■ WORKING DATA:
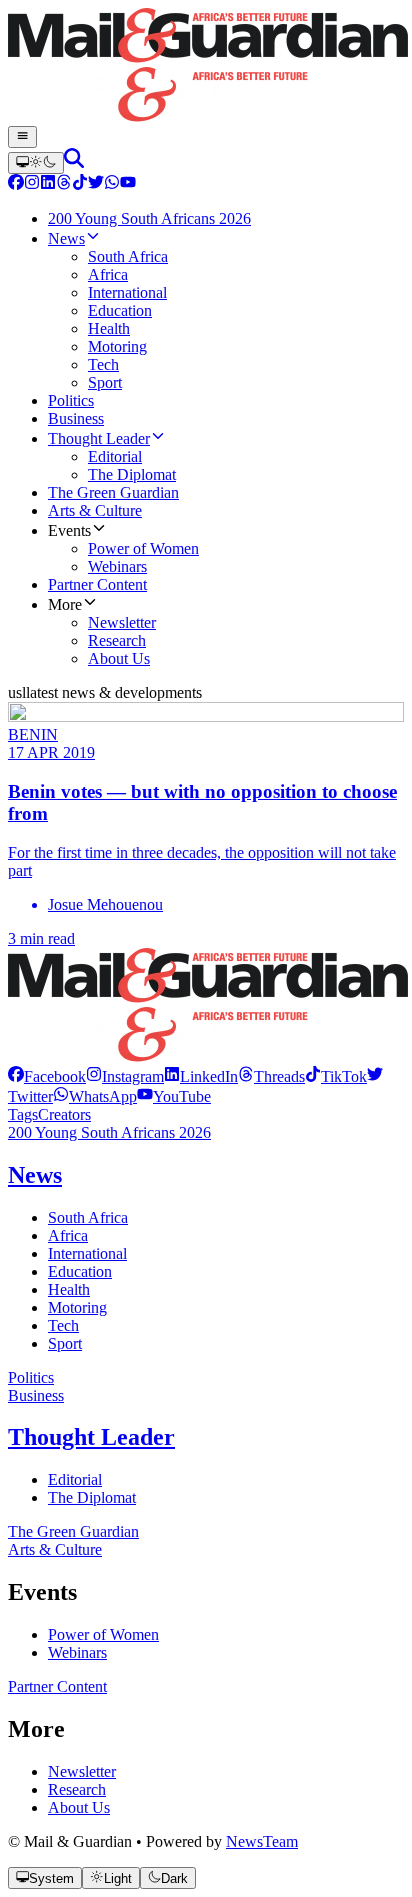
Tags (23, 1114)
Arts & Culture (55, 1549)
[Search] (74, 162)
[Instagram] (32, 184)
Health (69, 1289)
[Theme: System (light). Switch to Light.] (36, 163)
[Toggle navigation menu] (22, 137)
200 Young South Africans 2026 (109, 1132)
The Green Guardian (73, 1531)
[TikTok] (80, 184)
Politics (31, 1377)
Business (36, 1395)
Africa (68, 1235)
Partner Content (57, 1686)
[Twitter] (96, 184)
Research (77, 1789)
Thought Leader (91, 1437)
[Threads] (64, 184)
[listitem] (47, 1076)
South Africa (88, 1217)
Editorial (75, 1479)
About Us (79, 1807)
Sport (65, 1343)
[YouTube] (128, 184)
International (87, 1253)
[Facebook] (16, 184)
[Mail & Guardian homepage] (206, 67)
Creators (64, 1114)
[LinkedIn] (48, 184)
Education (80, 1271)
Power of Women (103, 1634)
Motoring (77, 1307)
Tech (63, 1325)
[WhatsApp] (112, 184)
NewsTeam (262, 1841)
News (35, 1175)
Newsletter (82, 1771)
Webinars (77, 1652)
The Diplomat (92, 1497)
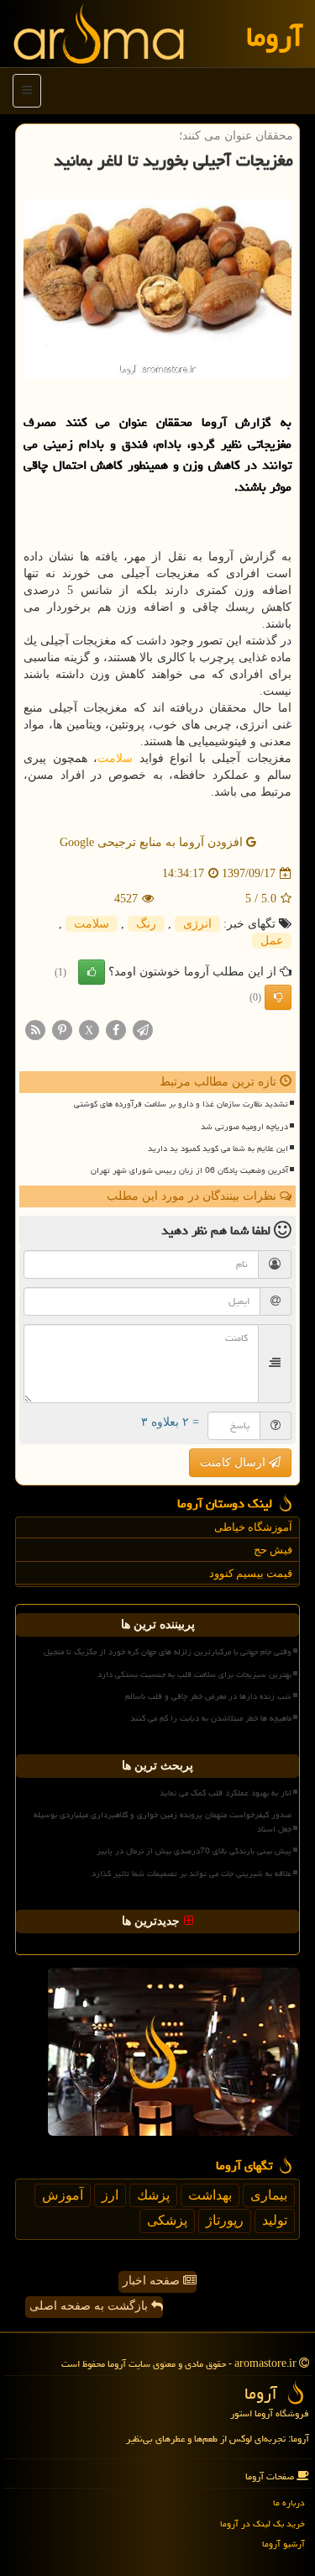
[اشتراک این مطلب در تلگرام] (143, 1029)
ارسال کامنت (234, 1462)
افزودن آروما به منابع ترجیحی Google (153, 842)
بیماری (268, 2195)
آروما (274, 36)
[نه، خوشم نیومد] (278, 997)
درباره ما (289, 2502)
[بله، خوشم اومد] (91, 972)
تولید (274, 2220)
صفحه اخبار (153, 2280)
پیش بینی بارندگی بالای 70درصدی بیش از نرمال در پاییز (194, 1851)
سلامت (115, 758)
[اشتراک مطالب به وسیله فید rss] (35, 1029)
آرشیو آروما (283, 2543)
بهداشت (210, 2195)
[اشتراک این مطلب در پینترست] (62, 1029)
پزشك (153, 2195)
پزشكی (167, 2220)
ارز (110, 2195)
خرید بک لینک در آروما (262, 2523)
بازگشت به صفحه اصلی (90, 2306)
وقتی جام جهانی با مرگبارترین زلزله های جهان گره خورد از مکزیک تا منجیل (167, 1651)
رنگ (146, 923)
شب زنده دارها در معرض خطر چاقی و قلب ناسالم (208, 1696)
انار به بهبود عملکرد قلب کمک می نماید (225, 1793)
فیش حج (273, 1549)
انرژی (197, 923)
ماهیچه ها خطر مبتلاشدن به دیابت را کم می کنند (210, 1718)
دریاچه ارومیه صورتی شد (244, 1126)
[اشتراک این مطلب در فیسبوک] (116, 1029)
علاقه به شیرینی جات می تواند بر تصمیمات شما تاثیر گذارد (191, 1873)
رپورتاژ (225, 2220)
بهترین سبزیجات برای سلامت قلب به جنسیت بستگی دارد (194, 1674)
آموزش (62, 2195)
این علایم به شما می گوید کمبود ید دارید (218, 1148)
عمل (271, 940)
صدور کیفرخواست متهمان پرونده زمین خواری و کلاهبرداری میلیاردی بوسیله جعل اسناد (162, 1821)
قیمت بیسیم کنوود (250, 1573)
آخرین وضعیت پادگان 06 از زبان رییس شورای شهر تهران (189, 1170)
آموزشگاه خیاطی (253, 1527)
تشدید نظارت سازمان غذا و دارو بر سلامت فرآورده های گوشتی (181, 1104)
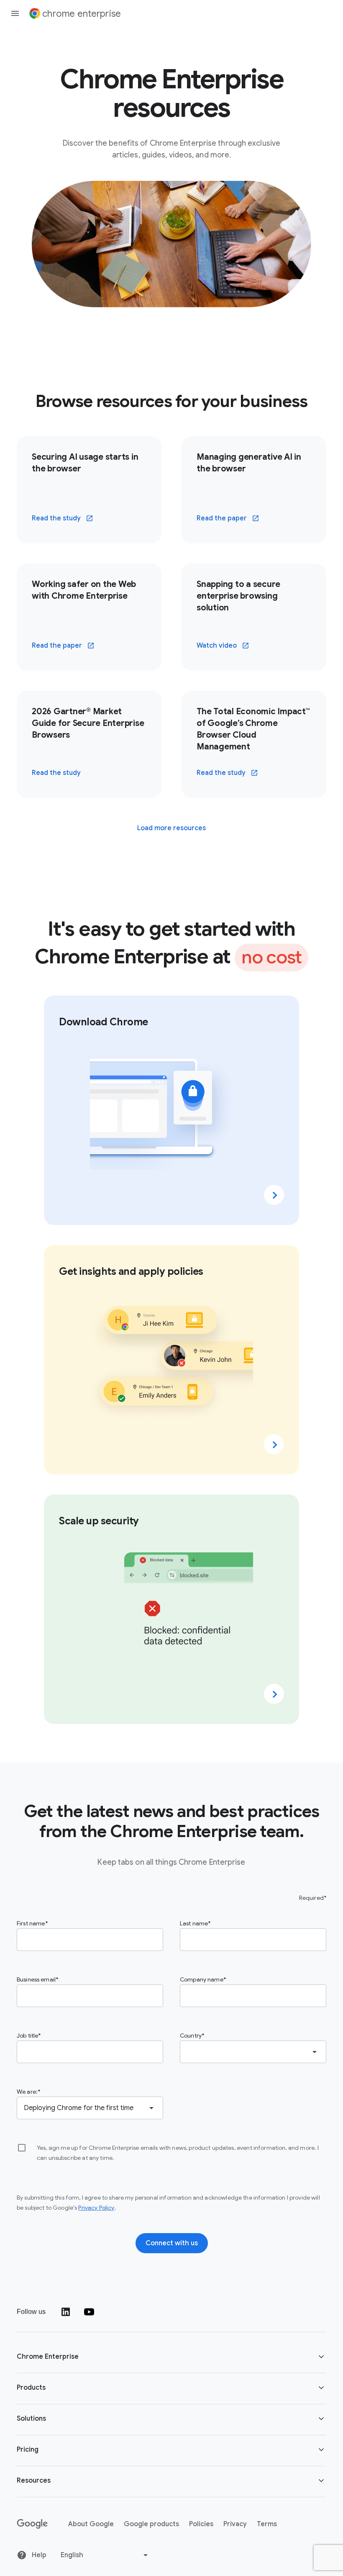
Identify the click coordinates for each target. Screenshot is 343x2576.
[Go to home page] (32, 2524)
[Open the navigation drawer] (15, 13)
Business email (36, 1979)
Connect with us (172, 2243)
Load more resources (171, 828)
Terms (267, 2523)
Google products (151, 2523)
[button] (171, 2357)
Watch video (228, 648)
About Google (91, 2523)
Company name (201, 1979)
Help (38, 2554)
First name (31, 1923)
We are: (27, 2091)
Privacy (235, 2523)
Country (191, 2035)
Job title (27, 2035)
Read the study (67, 521)
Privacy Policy (96, 2207)
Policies (201, 2523)
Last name (194, 1923)
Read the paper (233, 521)
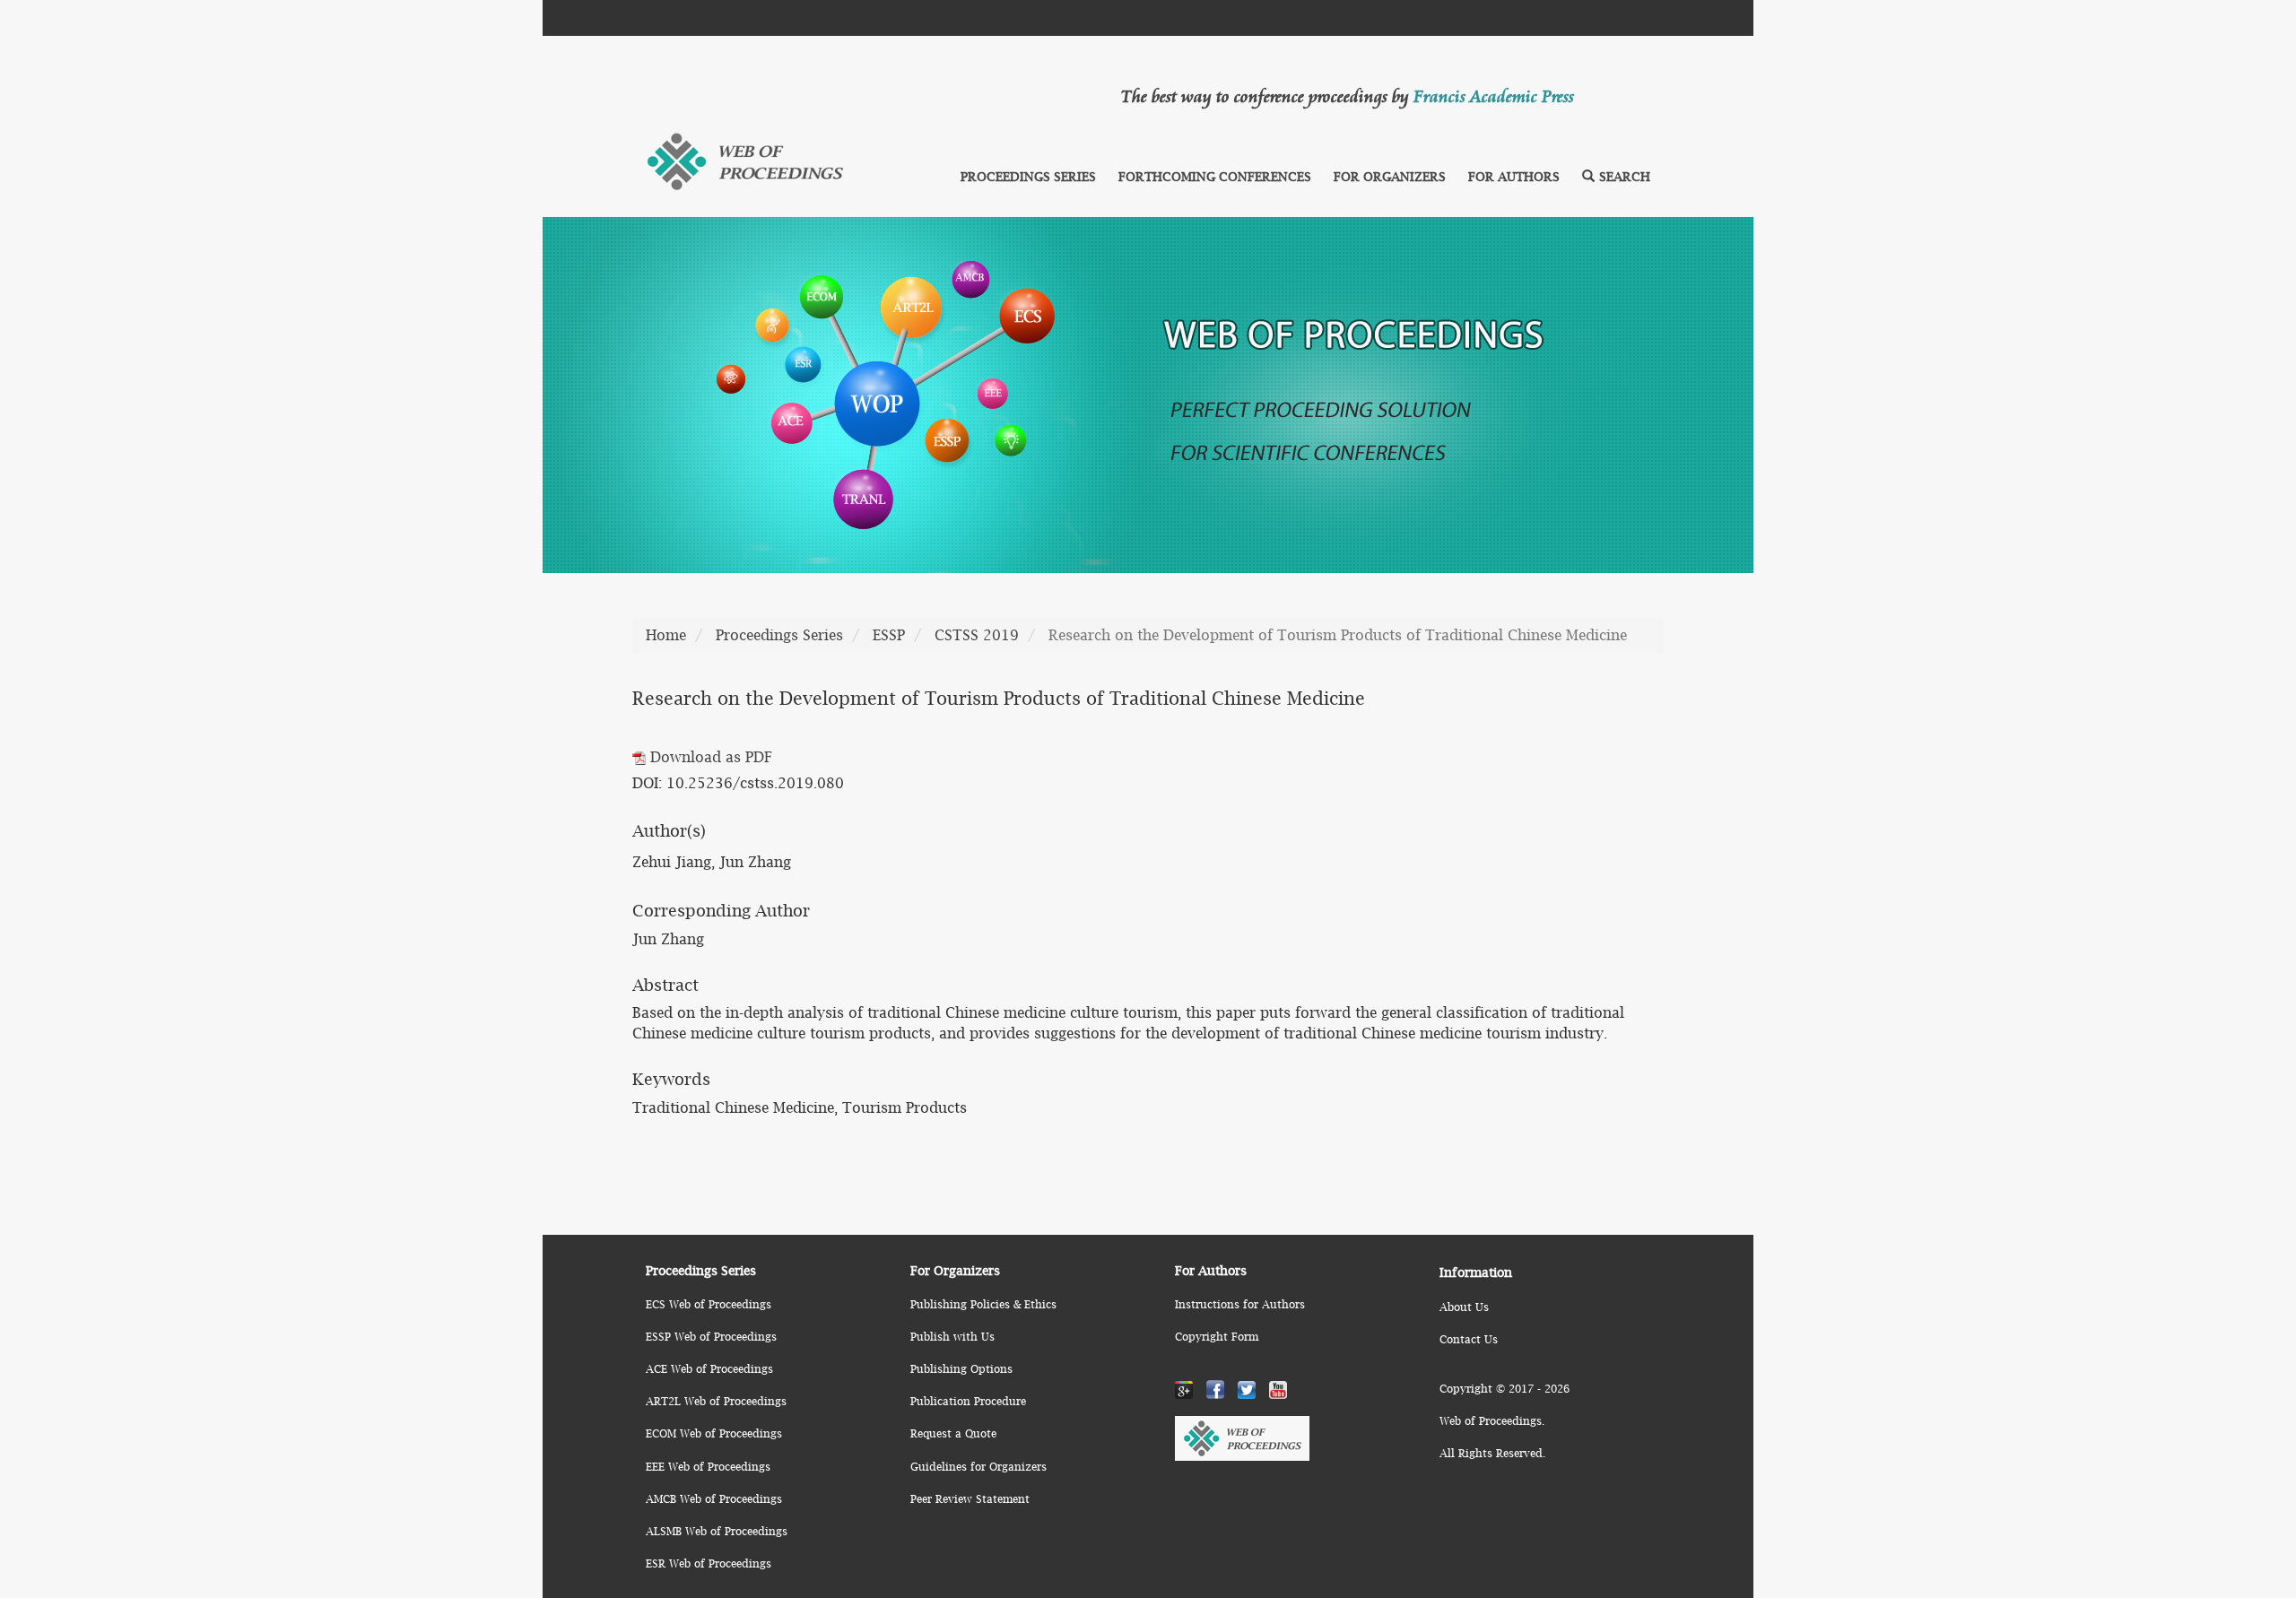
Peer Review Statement (970, 1499)
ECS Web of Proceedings (708, 1304)
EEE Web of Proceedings (708, 1466)
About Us (1464, 1307)
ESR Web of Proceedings (708, 1563)
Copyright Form (1216, 1336)
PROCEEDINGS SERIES (1028, 176)
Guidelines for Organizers (978, 1466)
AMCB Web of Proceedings (714, 1499)
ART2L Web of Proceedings (716, 1401)
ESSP (889, 635)
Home (666, 635)
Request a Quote (953, 1433)
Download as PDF (709, 757)
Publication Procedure (968, 1401)
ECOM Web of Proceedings (714, 1433)
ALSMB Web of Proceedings (716, 1531)
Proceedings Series (779, 635)
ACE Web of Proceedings (709, 1369)
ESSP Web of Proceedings (711, 1336)
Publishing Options (961, 1369)
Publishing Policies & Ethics (983, 1304)
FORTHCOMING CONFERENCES (1214, 176)
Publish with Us (952, 1336)
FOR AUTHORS (1514, 176)
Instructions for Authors (1240, 1304)
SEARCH (1624, 176)
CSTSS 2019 (977, 635)
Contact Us (1468, 1339)
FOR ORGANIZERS (1390, 176)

■ PROMPT:
Print the material above word for word, first line through the line with "Business (36, 1395)", and leave every picture out.

■ PROBLEM SOLUTION:
Tags (23, 1114)
Arts & Culture (55, 1549)
[Search] (74, 162)
[Instagram] (32, 184)
Health (69, 1289)
[Theme: System (light). Switch to Light.] (36, 163)
[Toggle navigation menu] (22, 137)
200 Young South Africans 2026 (109, 1132)
The Green Guardian (73, 1531)
[TikTok] (80, 184)
Politics (31, 1377)
Business (36, 1395)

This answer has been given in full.